**ENTRIES PROVIDED:**
━━━━━━━━━━━━━━━━━━━━━━━━━━━━━━

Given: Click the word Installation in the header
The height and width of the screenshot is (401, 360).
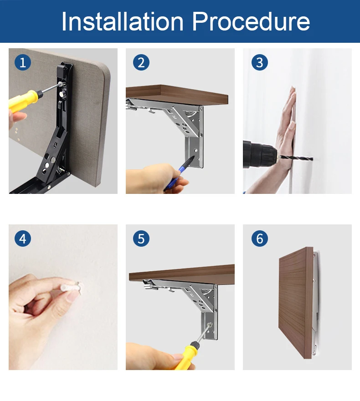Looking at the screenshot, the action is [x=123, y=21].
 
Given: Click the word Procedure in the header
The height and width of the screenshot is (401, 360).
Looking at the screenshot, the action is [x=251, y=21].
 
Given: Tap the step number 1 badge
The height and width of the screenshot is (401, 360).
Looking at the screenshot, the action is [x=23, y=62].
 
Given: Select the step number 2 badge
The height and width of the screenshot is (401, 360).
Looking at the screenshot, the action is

━━━━━━━━━━━━━━━━━━━━━━━━━━━━━━

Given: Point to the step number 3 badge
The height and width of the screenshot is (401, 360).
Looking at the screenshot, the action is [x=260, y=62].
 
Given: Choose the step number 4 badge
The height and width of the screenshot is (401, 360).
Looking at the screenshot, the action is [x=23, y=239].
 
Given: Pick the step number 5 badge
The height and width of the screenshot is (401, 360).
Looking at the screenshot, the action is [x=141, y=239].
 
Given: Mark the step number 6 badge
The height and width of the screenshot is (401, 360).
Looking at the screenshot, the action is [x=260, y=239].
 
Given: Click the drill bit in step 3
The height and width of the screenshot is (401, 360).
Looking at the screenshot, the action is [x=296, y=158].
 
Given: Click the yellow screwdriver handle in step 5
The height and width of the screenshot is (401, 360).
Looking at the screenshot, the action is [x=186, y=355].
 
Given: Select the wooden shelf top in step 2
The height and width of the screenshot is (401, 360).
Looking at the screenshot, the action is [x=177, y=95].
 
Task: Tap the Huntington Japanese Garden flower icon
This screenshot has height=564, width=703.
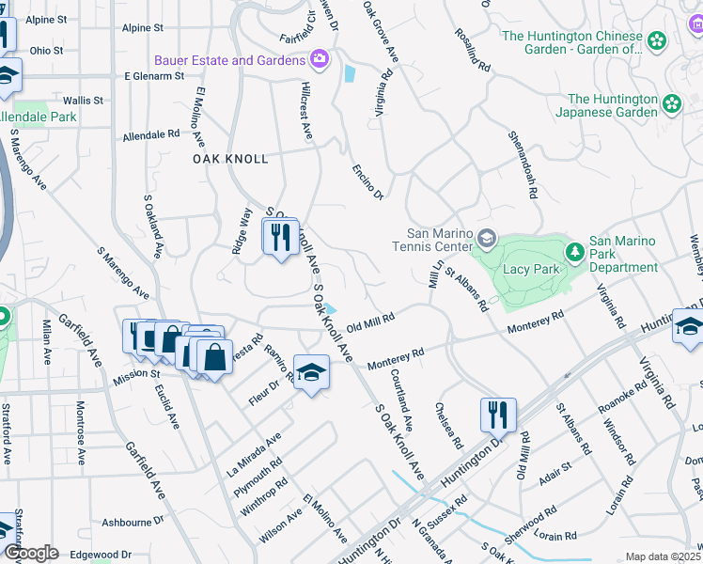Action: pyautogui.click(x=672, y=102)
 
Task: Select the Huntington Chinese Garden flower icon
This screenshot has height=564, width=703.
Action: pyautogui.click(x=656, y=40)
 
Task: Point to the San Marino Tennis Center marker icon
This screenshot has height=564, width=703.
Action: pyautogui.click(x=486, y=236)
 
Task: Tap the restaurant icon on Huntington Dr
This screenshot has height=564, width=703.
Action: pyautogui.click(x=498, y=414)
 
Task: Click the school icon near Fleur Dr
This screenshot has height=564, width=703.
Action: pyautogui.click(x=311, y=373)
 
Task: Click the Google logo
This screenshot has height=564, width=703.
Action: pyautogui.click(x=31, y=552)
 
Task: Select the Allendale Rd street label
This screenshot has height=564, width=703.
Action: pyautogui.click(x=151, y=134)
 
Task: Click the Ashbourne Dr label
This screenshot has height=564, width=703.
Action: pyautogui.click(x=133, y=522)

━━━━━━━━━━━━━━━━━━━━━━━━━━━━━━

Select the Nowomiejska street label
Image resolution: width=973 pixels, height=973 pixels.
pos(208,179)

━━━━━━━━━━━━━━━━━━━━━━━━━━━━━━

**WHAT YOU NEED TO DO:**
Please output the lines between the ones holding "Given: Point to the step number 3 badge" and "Action: pyautogui.click(x=498, y=414)", inclusive, as a Markdown table with a Row column for the row number and a Line column for the line itself, skipping blank lines. Leave the pictures out.

**THE RESULT:**
| Row | Line |
|---|---|
| 1 | Given: Point to the step number 3 badge |
| 2 | The height and width of the screenshot is (401, 360). |
| 3 | Looking at the screenshot, the action is [x=260, y=62]. |
| 4 | Given: Choose the step number 4 badge |
| 5 | The height and width of the screenshot is (401, 360). |
| 6 | Looking at the screenshot, the action is [x=23, y=239]. |
| 7 | Given: Pick the step number 5 badge |
| 8 | The height and width of the screenshot is (401, 360). |
| 9 | Looking at the screenshot, the action is [x=141, y=239]. |
| 10 | Given: Mark the step number 6 badge |
| 11 | The height and width of the screenshot is (401, 360). |
| 12 | Looking at the screenshot, the action is [x=260, y=239]. |
| 13 | Given: Click the drill bit in step 3 |
| 14 | The height and width of the screenshot is (401, 360). |
| 15 | Looking at the screenshot, the action is [x=296, y=158]. |
| 16 | Given: Click the yellow screwdriver handle in step 5 |
| 17 | The height and width of the screenshot is (401, 360). |
| 18 | Looking at the screenshot, the action is [x=186, y=355]. |
| 19 | Given: Select the wooden shelf top in step 2 |
| 20 | The height and width of the screenshot is (401, 360). |
| 21 | Looking at the screenshot, the action is [x=177, y=95]. |
| 22 | Task: Tap the Huntington Japanese Garden flower icon |
| 23 | This screenshot has height=564, width=703. |
| 24 | Action: pyautogui.click(x=672, y=102) |
| 25 | Task: Select the Huntington Chinese Garden flower icon |
| 26 | This screenshot has height=564, width=703. |
| 27 | Action: pyautogui.click(x=656, y=40) |
| 28 | Task: Point to the San Marino Tennis Center marker icon |
| 29 | This screenshot has height=564, width=703. |
| 30 | Action: pyautogui.click(x=486, y=236) |
| 31 | Task: Tap the restaurant icon on Huntington Dr |
| 32 | This screenshot has height=564, width=703. |
| 33 | Action: pyautogui.click(x=498, y=414) |